* EXTRACT:
──────
Pantheon and other Roleplaying Games
- Cover of Pantheon, cover art by Frazer Irving
- Designers: Robin Laws
- Publishers: Hogshead Publishing
- Publication: 2000
- Systems: Narrative Cage Match

= Pantheon (role-playing game) =

New Style role-playing game by Robin Laws

Pantheon and other Roleplaying Games is a 24-page book that includes five self-contained role-playing games for 3-6 players and designed to be completed in 1–2 hours.

==History==
Pantheon and Other Roleplaying Games (2000), by Robin Laws, was published by Hogshead Publishing as one of their New Style role-playing games.

==System==
Pantheon and Other Roleplaying Games consisted of five separate competitive storytelling role-playing games or scenarios, all with the same "Narrative Cage Match TM" system, in which players engage in storytelling rather than playing their characters. Each player tells one sentence of a story on their turn, and needs to mention their character every turn, while the other players have the opportunity to challenge this sentence with die-rolling and bidding using tokens. When all of the players run out of tokens, they finish the story and tally points on a score sheet.
──────
* SUPPLIED INFORMATION:
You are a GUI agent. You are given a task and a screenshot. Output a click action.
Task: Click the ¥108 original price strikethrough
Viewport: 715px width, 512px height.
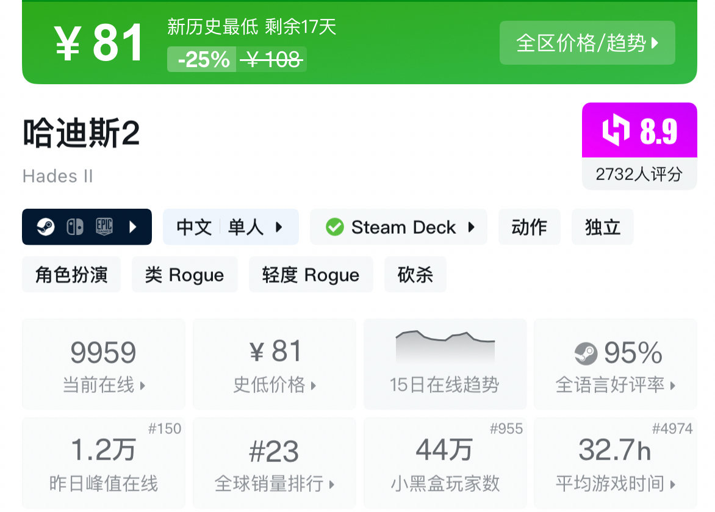[272, 60]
──────
* TASKS FOR THIS EXERCISE:
1. According to the Pantheon article, how many players are the five games designed for?
2. Resume the Pantheon article, starting right after its last sentence.
The data has no connection to the Pantheon article.

* ANSWERS PROVIDED:
1. 3-6 players.

2.
Pantheon introduced a system called Narrative Cage Match (NCM) that differs from traditional role-playing game systems in that there is no referee or gamemaster. Players control a character that co-operates and competes with other characters to try to steer the course of the story so that their character finishes in a better position than all the others. Players influence the narrative outcomes of the games they are playing using a bidding mechanism that uses beads and traditional six-sided dice.

==Games==
Pantheon includes 5 games called:
- Grave and Watery - Action and horror in an undersea base.
- Boardroom Blitz - Players battle for control of a family megacorporation.
- The Big Hole - Modern-day gangsters in a tale of crime, revenge and blackmail.
- Destroy all Buildings - Giant monsters ravage Tokyo.
- Pantheon - Create the universe.

==New Style==
Pantheon was one in a series of experimental/alternative role-playing games published by Hogshead Publishing. Other games in the series included the award-nominated The Extraordinary Adventures of Baron Münchhausen, Violence, and Puppetland/Powerkill.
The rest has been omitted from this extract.